Already this season there seems like there are some contenders for this path, with Mick accusing Jessika of being there only "for the Instagram likes" on their honeymoon.
But while McWilliams says that she and the show's other producers have "a pretty good nose" for those only looking for celebrity, she believes wanting to be famous and finding love aren't mutually exclusive.
"People look at say Davina in the past and say she wasn't genuine about finding love, she was only in it to up her Instagram followers and all those kind of things," Ms McWilliams said.
"What I say to that is yes look she might of wanted to increase her profile, she might have wanted to get more Instagram followers, look that's absolutely a possibility, but I absolutely believe she also came on this experiment with the hopes of meeting someone, and I absolutely stand by that even after everything that's gone on.
"I would say the same about people in the cast this year, that for whatever reason you might think their motivation is for being on the show - I'm not saying that isn't something that might motivate them - but I absolutely think that they also come on this hoping they will find a really great match with someone they could potentially fall in love with."
While it seemed like it would be pretty impossible to top the Dean and Davina scandal from last year this year's MAFS already seems to have trumped last year's drama.
The cheating and squabbling that goes on MAFS makes past reality TV scandals pale by comparison - remember when the worst thing you'd seen on reality TV was Dicko's withering comment about Paulini's dress on Australian Idol?
Already Nine's casting has come under scrutiny, with viewers slamming Ines' over her "verbally abusive" treatment of Bronson, after she exploded in an expletive-laden rant during their honeymoon.
Also criticised was 29-year-old Matthew, with people arguing his virgin status was too heavily sensationalised or even made up for drama on the show.
While some of this year's contestants might be already infuriating viewers, Ms McWilliams thinks MAFS ultimately "is bigger than just one or two or three characters".
"You may not like some of it but it doesn't mean you don't find them interesting. So while I know that Ines she's certainly getting a fair amount of negative reaction towards her, it doesn't mean people don't find her fascinating to watch," Ms McWilliams said.
"The same with Ning, I think Ning obviously has struggled at the beginning to show her warmer side with her husband, you can gather from her wedding, but it doesn't mean that you don't want to see where it's going to go.
"I think people still want to see how is this relationship going to pan out, is she going to warm up? Are they going to find a connection? And I think what we found in past series how you feel about someone at the beginning isn't necessarily how you feel about them at the end."

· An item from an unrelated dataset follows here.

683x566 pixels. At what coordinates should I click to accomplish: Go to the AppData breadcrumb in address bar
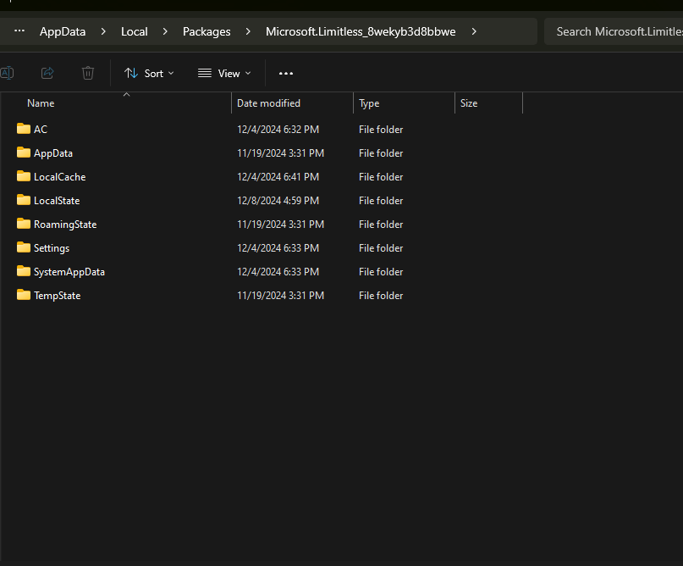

Mr Knox believes "everything comes back to casting" with reality TV, and "Nine has a dream mix of doe-eyed lovers and ticking time-bombs".
With MAFS kicking off its season with salacious storylines and a massive audience, Knox doesn't believe the show's dominance will fade anytime soon.
"They are the kind of numbers TV programmers dream of heading into the start of the ratings year, and trends would suggest they will go higher still," he said.
"Everything is cyclical in TV but wedding bells will be ringing and champagne popping for some time to come."